[Records excerpted from a collection]
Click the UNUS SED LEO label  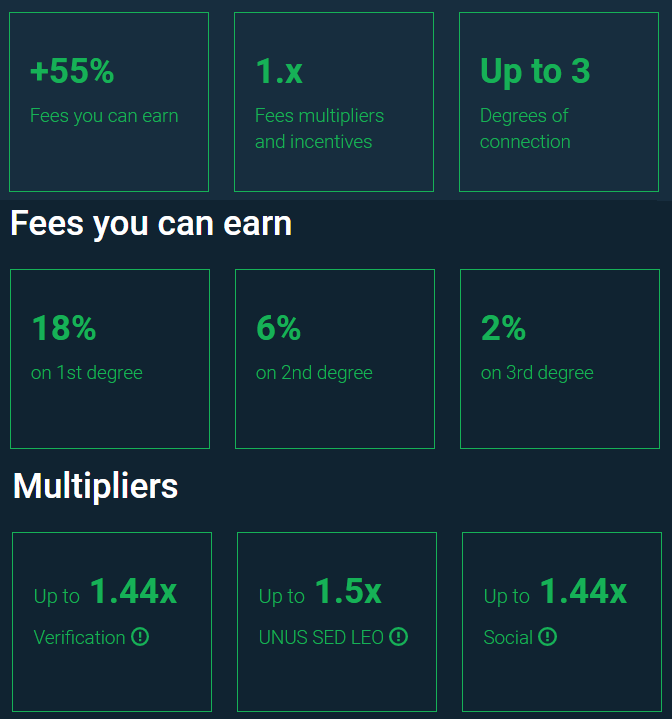pyautogui.click(x=321, y=637)
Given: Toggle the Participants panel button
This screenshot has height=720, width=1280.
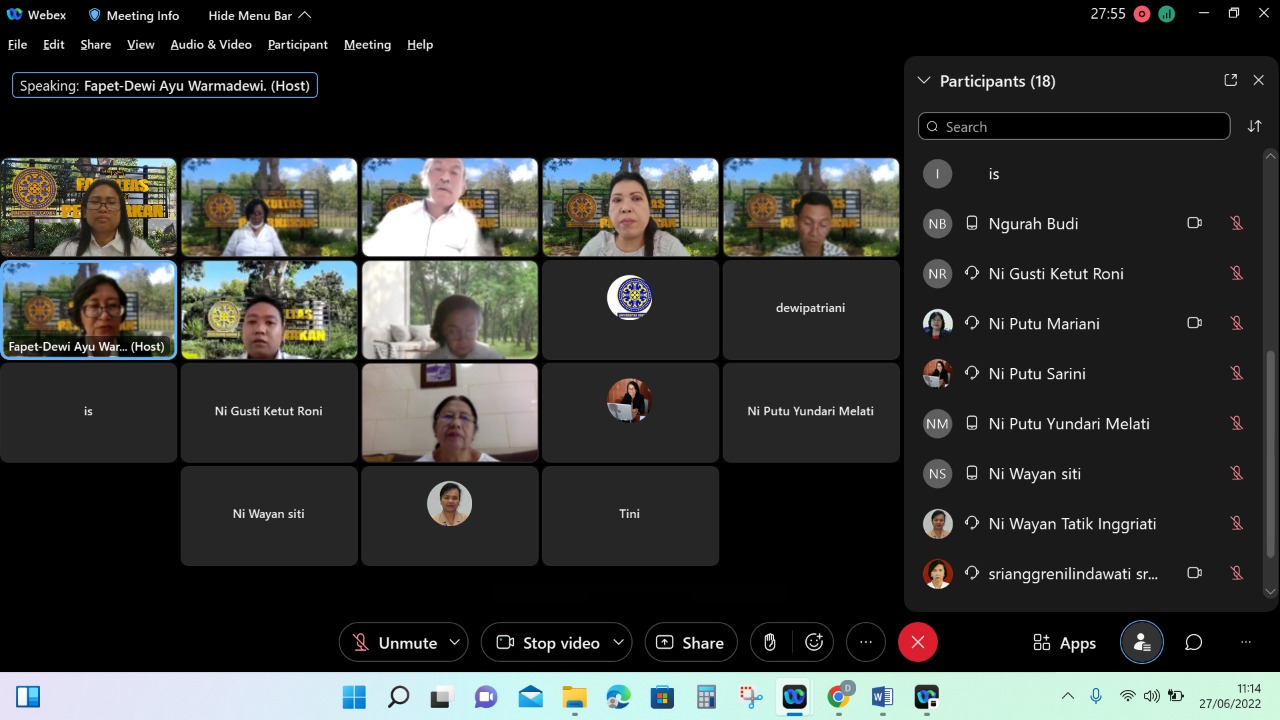Looking at the screenshot, I should (1142, 642).
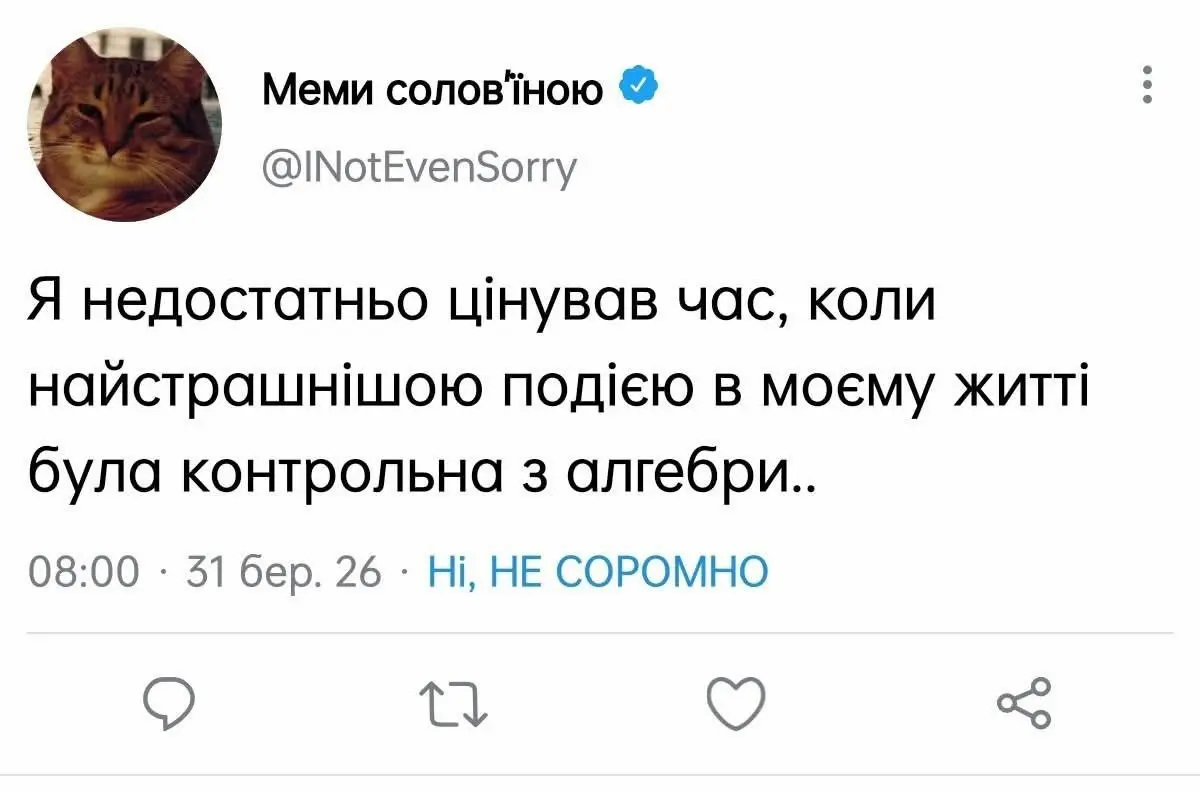Click the display name Меми солов'їною
This screenshot has height=792, width=1200.
coord(433,92)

Task requirements: Of the entries above, print exactly those lines that run from the one containing "Given: Toggle the Participants panel button" through the last line, excluding any pictures.

Exercise solution:
Given: Toggle the Participants panel button
This screenshot has height=720, width=1280.
Looking at the screenshot, I should (1142, 642).
Click the display name Меми солов'їною
This screenshot has height=792, width=1200.
coord(433,92)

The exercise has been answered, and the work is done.